Job
Return every line of the records below word for word, with nothing changed.

Item coordinate data:
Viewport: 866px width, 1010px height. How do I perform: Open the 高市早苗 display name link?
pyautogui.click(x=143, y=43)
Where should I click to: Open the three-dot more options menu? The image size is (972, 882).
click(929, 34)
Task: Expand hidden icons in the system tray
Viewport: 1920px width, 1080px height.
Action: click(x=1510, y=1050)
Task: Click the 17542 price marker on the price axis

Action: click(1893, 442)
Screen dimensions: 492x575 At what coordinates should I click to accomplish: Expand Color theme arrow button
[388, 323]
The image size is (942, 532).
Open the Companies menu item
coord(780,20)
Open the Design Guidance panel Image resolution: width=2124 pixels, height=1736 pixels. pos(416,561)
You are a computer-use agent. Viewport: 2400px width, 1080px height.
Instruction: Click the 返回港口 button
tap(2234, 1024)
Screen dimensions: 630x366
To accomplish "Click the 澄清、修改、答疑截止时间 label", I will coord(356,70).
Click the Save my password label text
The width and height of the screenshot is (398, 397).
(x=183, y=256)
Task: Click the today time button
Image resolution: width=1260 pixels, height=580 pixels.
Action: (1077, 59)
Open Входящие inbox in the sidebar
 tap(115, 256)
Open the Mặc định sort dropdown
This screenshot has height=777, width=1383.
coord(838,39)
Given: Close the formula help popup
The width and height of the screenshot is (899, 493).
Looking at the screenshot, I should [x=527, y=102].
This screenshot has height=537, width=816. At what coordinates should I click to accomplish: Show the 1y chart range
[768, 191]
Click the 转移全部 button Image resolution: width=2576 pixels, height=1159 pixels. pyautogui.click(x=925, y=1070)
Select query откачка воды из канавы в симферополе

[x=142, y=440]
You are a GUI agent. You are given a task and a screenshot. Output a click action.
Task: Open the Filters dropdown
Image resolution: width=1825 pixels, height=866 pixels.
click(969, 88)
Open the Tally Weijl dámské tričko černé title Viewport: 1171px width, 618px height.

Output below
Viewport: 866px width, 1010px height. How do I perform: Open the 高市早苗 display name link?
pyautogui.click(x=143, y=43)
Where should I click to: Open the three-dot more options menu? The image size is (972, 882).
click(929, 34)
Task: Expand hidden icons in the system tray
Viewport: 1920px width, 1080px height.
Action: click(x=1510, y=1050)
Task: Click the 17542 price marker on the price axis

Action: click(1893, 442)
Screen dimensions: 492x575 At what coordinates should I click to accomplish: Expand Color theme arrow button
[388, 323]
The image size is (942, 532).
Open the Companies menu item
coord(780,20)
Open the Design Guidance panel Image resolution: width=2124 pixels, height=1736 pixels. pos(416,561)
You are a computer-use agent. Viewport: 2400px width, 1080px height.
Instruction: Click the 返回港口 button
tap(2234, 1024)
Screen dimensions: 630x366
To accomplish "Click the 澄清、修改、答疑截止时间 label", I will coord(356,70).
Click the Save my password label text
The width and height of the screenshot is (398, 397).
(x=183, y=256)
Task: Click the today time button
Image resolution: width=1260 pixels, height=580 pixels.
Action: (1077, 59)
Open Входящие inbox in the sidebar
 tap(115, 256)
Open the Mặc định sort dropdown
This screenshot has height=777, width=1383.
coord(838,39)
Given: Close the formula help popup
The width and height of the screenshot is (899, 493).
Looking at the screenshot, I should [x=527, y=102].
This screenshot has height=537, width=816. At what coordinates should I click to accomplish: Show the 1y chart range
[768, 191]
Click the 转移全部 button Image resolution: width=2576 pixels, height=1159 pixels. pyautogui.click(x=925, y=1070)
Select query откачка воды из канавы в симферополе

[x=142, y=440]
You are a GUI agent. You are given a task and a screenshot. Output a click action.
Task: Open the Filters dropdown
Image resolution: width=1825 pixels, height=866 pixels.
click(969, 88)
Open the Tally Weijl dámské tričko černé title Viewport: 1171px width, 618px height.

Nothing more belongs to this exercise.